Special Session 20

Global Analysis and Geometry of semi-Riemannian Manifolds

Organizers: Giovanni Calvaruso (University of Salento, Italy), Anna Maria Candela (University of Bari “Aldo Moro”, Italy), Vivianadel Barco (State University of Campinas, Brazil), Paolo Piccione (University of São Paulo, Brazil)

MSC codes: 53C-XX

Description:
Semi-Riemannian geometries encompass several of the most active research topics in the framework of Differential Geometry and its applications. In particular, the study of Riemannian and Lorentzian manifolds investigates smooth manifolds endowed with metric structures, providing fundamental tools for modern geometry and mathematical physics. Current research in these areas explores the interplay between curvature, topology, analysis, and physical models.

In Riemannian Geometry, active research topics focus on curvature and its influence on topology and global analysis. Applications often arise in geometric analysis, topology, and mathematical physics. Some relevant topics in Riemannian Geometry are:

  • Curvature and comparison geometry
  • Global Riemannian geometry and topology of manifolds
  • Geometric flows (Ricci flow, mean curvature flow)
  • Spectral geometry and eigenvalue estimates
  • Rigidity, stability, and pinching phenomena
  • Einstein metrics and special geometric structures
  • Geodesics
  • Special Riemannian manifolds (Einstein, Kähler, Sasaki, etc.)
  • Group actions, Isometries, Homogeneous manifolds
  • Submanifold Theory
  • Symplectic and contact geometry
  • Lie groups and Lie algebras

Lorentzian Geometry provides the mathematical framework for General Relativity. Interactions with partial differential equations and mathematical relativity play a central role. Key research themes include:

  • Causal structures and global hyperbolicity
  • Geodesics and geodesic completeness
  • Singularities and singularity theorems
  • Lorentzian comparison geometry
  • Geometry of spacetime models in General Relativity
  • Energy conditions and curvature bounds
  • Interactions with partial differential equations

Together, these fields explore deep connections between Geometry, Analysis, and Physics, offering insights into both abstract mathematical structures and the geometry of spacetime. In both frameworks, the study of the geometry of submanifolds plays an important role. Interdisciplinary directions where Riemannian and Lorentzian geometries find deep remarkable applications are:

  • Mathematical Relativity
  • Topology and Global Analysis
  • Theoretical Physics and Cosmology

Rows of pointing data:
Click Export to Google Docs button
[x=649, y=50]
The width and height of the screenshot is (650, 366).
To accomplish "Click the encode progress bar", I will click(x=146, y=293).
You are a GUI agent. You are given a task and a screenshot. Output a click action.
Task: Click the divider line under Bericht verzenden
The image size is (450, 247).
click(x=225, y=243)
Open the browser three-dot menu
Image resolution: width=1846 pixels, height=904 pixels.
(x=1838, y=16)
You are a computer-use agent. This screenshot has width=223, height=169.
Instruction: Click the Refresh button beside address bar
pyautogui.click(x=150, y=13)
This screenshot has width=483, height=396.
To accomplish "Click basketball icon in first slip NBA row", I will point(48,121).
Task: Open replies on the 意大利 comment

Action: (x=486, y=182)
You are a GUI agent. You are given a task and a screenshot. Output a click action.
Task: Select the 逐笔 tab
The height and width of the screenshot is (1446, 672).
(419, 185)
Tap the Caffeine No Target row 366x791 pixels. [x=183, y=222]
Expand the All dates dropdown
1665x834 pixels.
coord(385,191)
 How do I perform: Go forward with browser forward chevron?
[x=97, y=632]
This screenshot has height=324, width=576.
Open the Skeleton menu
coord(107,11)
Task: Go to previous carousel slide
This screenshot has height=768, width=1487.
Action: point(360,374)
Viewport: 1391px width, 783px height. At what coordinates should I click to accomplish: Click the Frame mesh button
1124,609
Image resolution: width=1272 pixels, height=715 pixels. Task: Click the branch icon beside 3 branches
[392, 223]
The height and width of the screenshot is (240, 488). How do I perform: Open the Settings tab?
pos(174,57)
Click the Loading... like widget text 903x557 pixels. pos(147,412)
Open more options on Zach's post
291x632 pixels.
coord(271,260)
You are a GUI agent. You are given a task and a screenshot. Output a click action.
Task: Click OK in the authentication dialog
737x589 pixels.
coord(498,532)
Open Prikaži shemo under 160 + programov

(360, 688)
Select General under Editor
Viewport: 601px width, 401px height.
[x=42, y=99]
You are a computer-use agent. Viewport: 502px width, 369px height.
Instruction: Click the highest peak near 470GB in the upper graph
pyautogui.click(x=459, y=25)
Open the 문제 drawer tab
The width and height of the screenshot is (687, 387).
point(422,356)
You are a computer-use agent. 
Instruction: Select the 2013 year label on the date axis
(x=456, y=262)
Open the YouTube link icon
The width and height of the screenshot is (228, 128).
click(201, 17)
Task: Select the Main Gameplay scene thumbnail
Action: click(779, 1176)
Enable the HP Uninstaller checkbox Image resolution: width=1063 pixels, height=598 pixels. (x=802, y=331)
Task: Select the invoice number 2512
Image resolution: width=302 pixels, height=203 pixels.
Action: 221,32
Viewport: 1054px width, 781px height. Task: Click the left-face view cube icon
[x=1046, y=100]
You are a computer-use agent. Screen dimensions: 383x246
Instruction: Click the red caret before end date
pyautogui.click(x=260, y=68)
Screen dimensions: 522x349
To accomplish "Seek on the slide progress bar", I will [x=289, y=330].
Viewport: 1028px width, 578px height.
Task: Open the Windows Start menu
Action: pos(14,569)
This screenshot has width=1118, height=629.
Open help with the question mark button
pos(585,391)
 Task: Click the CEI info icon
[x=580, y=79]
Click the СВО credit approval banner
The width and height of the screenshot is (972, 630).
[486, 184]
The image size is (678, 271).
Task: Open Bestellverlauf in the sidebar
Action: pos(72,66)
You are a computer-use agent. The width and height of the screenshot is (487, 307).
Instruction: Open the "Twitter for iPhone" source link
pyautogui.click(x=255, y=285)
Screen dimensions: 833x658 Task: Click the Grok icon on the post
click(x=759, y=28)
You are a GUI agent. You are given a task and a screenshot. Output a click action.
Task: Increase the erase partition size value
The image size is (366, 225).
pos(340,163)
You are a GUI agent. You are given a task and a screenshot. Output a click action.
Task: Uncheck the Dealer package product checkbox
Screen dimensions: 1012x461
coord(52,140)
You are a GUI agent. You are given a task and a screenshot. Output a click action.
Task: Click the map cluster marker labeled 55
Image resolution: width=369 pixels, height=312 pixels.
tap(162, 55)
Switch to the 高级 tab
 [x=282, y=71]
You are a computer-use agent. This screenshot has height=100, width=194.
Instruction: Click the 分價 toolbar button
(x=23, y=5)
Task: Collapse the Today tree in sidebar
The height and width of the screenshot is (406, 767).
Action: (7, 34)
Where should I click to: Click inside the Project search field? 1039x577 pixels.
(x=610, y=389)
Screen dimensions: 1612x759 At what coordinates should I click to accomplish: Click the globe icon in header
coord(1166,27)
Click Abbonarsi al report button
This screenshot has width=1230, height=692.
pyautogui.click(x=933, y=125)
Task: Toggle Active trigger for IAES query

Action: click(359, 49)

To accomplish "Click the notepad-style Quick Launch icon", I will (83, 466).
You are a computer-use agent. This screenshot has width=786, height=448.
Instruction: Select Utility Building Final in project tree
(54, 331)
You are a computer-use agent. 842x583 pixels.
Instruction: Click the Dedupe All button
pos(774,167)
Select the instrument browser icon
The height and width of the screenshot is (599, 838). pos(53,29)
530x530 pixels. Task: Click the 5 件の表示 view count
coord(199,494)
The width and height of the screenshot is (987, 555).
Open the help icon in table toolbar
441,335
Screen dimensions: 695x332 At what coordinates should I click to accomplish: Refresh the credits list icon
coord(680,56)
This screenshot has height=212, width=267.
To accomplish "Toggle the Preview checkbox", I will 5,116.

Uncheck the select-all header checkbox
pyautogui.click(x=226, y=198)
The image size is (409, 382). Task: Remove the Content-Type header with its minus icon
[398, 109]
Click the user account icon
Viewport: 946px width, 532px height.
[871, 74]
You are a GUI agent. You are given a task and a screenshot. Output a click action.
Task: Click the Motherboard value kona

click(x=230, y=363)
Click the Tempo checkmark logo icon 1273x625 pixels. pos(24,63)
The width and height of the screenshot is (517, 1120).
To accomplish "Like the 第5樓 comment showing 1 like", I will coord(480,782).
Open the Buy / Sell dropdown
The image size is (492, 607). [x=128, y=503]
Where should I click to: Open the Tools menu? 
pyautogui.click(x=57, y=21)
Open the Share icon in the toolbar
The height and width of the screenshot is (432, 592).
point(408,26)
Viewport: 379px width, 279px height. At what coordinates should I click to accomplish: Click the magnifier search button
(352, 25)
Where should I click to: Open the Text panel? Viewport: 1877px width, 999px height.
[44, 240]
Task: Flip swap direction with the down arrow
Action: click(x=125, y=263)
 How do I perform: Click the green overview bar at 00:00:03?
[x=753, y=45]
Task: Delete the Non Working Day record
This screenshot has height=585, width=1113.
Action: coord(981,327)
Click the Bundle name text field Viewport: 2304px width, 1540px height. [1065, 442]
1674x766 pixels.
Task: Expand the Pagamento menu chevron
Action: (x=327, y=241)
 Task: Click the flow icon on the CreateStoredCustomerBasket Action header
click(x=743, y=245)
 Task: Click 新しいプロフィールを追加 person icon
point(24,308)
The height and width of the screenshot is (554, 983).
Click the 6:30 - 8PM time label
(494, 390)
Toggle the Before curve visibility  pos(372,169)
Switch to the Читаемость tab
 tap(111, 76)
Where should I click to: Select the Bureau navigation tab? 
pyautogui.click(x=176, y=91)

▸ **Tasks to complete**:
A: In the session description, Lorentzian Geometry provides the mathematical framework for what?
B: From the session description, extract the passage from "In Riemannian Geometry, active" up to and including "mean curvature flow)".

▸ **Worked solutions**:
A: General Relativity.

B:
In Riemannian Geometry, active research topics focus on curvature and its influence on topology and global analysis. Applications often arise in geometric analysis, topology, and mathematical physics. Some relevant topics in Riemannian Geometry are:

  • Curvature and comparison geometry
  • Global Riemannian geometry and topology of manifolds
  • Geometric flows (Ricci flow, mean curvature flow)